If I believe when things are good, and do not believe when things are bad...I am nothing but a weed, tossed to and fro by the "winds" of change. In this case I serve the God of convenience and provision but not the God of discipline or the God that tests me. See what I did there? I took one of the things that God has promised to be - the provider - and I have made God only that in all He is. How silly and selfish of me to believe that God is whatever I WANT Him to be. I swear it seems like I'm repeating myself constantly, but America doesn't get it. We are driven by our wants so much that we have created a daily reality for ourselves that is completely upheld by the fulfillment of those wants. The only thing we do right is work at something for a living. I'd say we take care of our families, but that has become a matter of convenience and happiness rather than a matter of the heart and of love and commitment. We have picked apart love to the extent that it is OK to leave our wives / husbands and separate from our kids, or maybe take the kids with us. We have justified the breaking down of the family because we are not happy. There is no responsibility, no integrity, and no love to a decision like that. There is a hardness of heart, an unwillingness to change, and an impudence to God. You look into the eyes of God and say, "You aren't enough." 

We're not the same mettle anymore. We have become soft in the ways of God, and are becoming more and more blind to recognizing the grace and mercy of Jesus Christ. When I write, "Every breath we breathe is a gift from Him" it almost sounds commonplace; like something trite written to make children feel better about their stomach ache.

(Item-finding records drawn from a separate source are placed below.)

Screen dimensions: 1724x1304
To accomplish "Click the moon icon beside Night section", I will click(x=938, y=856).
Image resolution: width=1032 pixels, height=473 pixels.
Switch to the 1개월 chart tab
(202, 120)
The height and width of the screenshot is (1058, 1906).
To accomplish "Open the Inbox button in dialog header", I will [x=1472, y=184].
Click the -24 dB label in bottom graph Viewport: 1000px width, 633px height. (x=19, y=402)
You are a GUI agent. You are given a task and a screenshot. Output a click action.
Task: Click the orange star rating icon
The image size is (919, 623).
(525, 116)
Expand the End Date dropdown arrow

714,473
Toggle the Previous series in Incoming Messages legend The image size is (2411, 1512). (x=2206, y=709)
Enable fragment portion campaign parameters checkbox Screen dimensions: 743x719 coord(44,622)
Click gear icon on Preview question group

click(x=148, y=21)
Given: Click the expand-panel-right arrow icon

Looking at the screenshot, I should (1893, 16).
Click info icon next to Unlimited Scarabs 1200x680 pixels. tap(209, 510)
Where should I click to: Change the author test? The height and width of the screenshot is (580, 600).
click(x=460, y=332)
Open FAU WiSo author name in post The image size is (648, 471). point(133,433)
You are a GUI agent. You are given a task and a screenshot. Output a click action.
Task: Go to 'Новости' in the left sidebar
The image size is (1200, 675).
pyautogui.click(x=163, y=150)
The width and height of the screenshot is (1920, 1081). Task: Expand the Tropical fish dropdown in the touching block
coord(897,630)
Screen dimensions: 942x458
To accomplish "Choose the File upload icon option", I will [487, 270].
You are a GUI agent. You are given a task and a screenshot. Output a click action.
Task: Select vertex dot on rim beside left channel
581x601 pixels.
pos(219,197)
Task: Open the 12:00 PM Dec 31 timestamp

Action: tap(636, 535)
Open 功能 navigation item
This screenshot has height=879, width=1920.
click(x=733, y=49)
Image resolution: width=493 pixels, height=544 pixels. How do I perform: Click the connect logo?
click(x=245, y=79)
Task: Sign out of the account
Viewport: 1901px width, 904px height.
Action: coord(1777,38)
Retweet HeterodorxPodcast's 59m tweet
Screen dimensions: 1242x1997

At 31, my ideals are beginning to blur. I believe in my God, and in His ability to do anything He sees fit anywhere, at anytime, with or without any of our help. All of that is subject to the infinite wisdom and discernment available to Him because of who He is. Is it a coincidence though, that as my ideals blur, so does my vision of God? What I mean is that more and more the fingerprints of the Holy Spirit on my heart seem confusing and very unclear; like I just woke up and am in some life that is foreign to me. It looks kind of like me, but I know I'm not the me I could be...and I feel helpless to change those circumstances, pray, seek, plead, receive, or anything! Most dangerously, it's getting easier to concede to "the way things are" for no good reason at all.